HIS HONOUR: Mr Jardim, withdraw that comment immediately.
MR JARDIM: Your Honour, I'm not withdrawing it because it's got nothing to do with the merits of this case, just as your small-minded treatment of my client has got nothing to do with the merits of the case. I mean, could you have cocked this thing up any worse? Bloody helpless kid and you know she's back out on the street now. You're known throughout the state as a heartless old prick and a drunk, and seeing I've gone this far, your daughter-in-law's appointment to the court is widely viewed as a grubby political payoff. Today's pretty much the lowest I've seen you stoopbut it's been a rich field of excrem—
HIS HONOUR: Senior, will you have Mr Jardim removed?

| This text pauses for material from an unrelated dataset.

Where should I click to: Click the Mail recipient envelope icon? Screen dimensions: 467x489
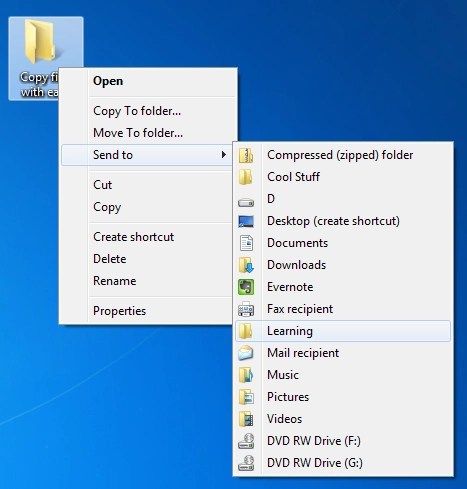(246, 353)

Charlie Jardim has just trashed his legal career in a spectacular courtroom meltdown, and his fiancée has finally left him. So when a charitable colleague slings him a prosecution brief that will take him to the remote coastal town of Dauphin, Charlie reluctantly agrees that the sea air might be good for him.
The case is a murder. The victim was involved in the illegal abalone trade and the even more illegal drug trade. and the witnesses aren't talking.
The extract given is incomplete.